High Score est une série documentaire consacrée au jeu vidéo et produite par Netflix. En 6 épisodes de 45 minutes, la plate-forme de streaming nous propose un voyage dans le temps, depuis les origines du jeu vidéo (Pong, Space Invaders...) dans les 70's jusqu’à l’avènement de la 3D dans les années 90. 


Netflix High Score


6 épisodes, c'est peu pour couvrir une vingtaine d'années de l'histoire du jeu vidéo. Les thèmes abordés sont dans l’ensemble assez classiques, voire clichés : La violence dans les jeux vidéos… franchement, on aurait pu zapper. Idem pour la rivalité Nintendo/Sega, déjà abordée des millions de fois. À la limite, si le traitement apportait du neuf, du croustillant, j’aurais pas craché sur un éclairage nouveau. Hélas, la série de Netflix reste très superficielle, quand elle ne se perd pas complètement dans le hors sujet. 

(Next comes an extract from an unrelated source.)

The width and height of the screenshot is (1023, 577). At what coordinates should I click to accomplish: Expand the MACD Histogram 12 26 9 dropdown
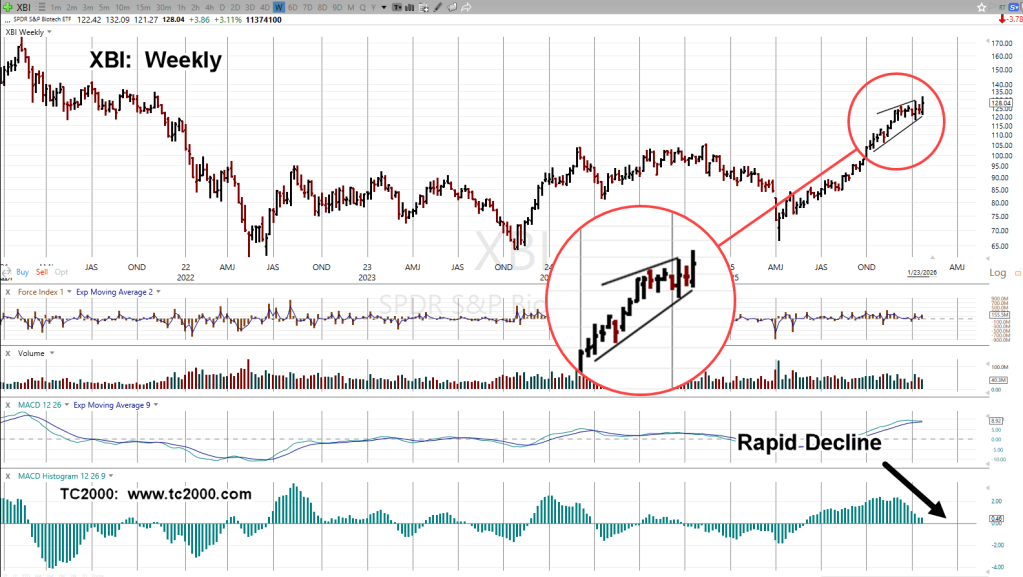click(112, 475)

Un truc m’a beaucoup énervé, c’est cette fixation que semble faire le docu sur l’E-sport et la compétition. Dans chacun des deux épisodes consacrés respectivement à Nintendo et Sega, on passe bien 20 minutes à se farcir les exploits de “pro-gamers” qui ont participé à des tournois promotionnels dans les années 90. À part raviver des souvenirs que j’imagine heureux chez les intéressés, ça ne nous apprend rien. RIEN! J’aurais préféré des anecdotes sur la conception des jeux, des consoles... 

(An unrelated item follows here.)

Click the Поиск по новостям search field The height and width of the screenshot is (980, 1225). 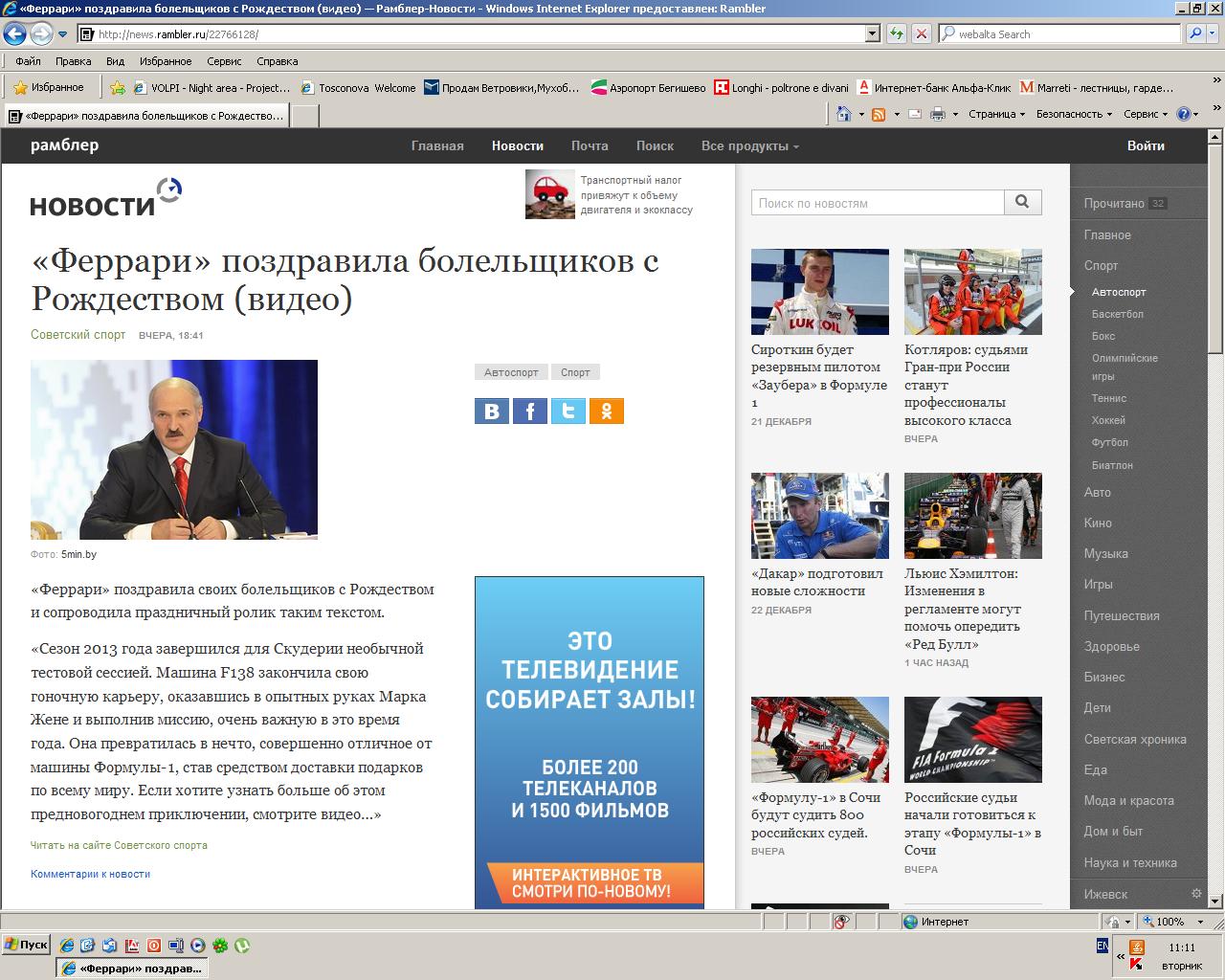tap(877, 203)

Heureusement, tout n’est pas à jeter. Le premier épisode consacré aux pionniers des 70’s est très intéressant. Certaines anecdotes sont connues (Pac Man imaginé à partir d’une Pizza…), d’autres inédites, comme l’histoire des moddeurs de bornes d’arcade. J’ai bien aimé l’intervention de Tomohiro Nishikado, qui revient en détail sur la conception de Space Invaders. Le ton est bienveillant, peut être trop (je vais y revenir). En tout cas ça nous change des médias grand public qui font passer le jeu vidéo pour un truc d'inadaptés sociaux.


Netflix Atari ET


De même, la série s’en sort plutôt bien quand elle s’intéresse aux débuts du jeu de rôle informatique et aux premiers FPS. Richard Garriott (Ultima) et John Romero (Doom) sont de grands enfants, toujours heureux de balancer des anecdotes sur leurs créations respectives, et on passe de bons moments en leur compagnie.


La vérité est ailleurs?

Le principal problème de High Score, c’est qu’il ne se pose qu’en hommage lisse et consensuel. J'avais beaucoup apprécié le ton caustique des excellentes séries documentaires "The Toys That Made Us"/"The Movies That Made Us", et je pensais retrouver le même esprit ici. Râté! Tout est lisse, propre, et sans remise en question. Le travail de journalisme se borne à dresser des portraits flatteurs et inoffensifs. Quand Nolan Bushnell d’Atari en fait des caisses en s’attribuant la paternité du jeu vidéo, rien ni personne ne vient remettre en cause ses fausses déclarations. Le jeu vidéo est un média encore jeune, mais la chronologie des événements semble déjà se brouiller dans la tête de pas mal d’intervenants. Et on se tape quand même BEAUCOUP de légendes urbaines et autres ragots contestables (la pseudo pénurie de pièces de 100 Yen à cause de Space Invaders), ce qui donne à la série un arrière goût de gloubiboulga info/intox où l'on ne sait plus distinguer le vrai du faux.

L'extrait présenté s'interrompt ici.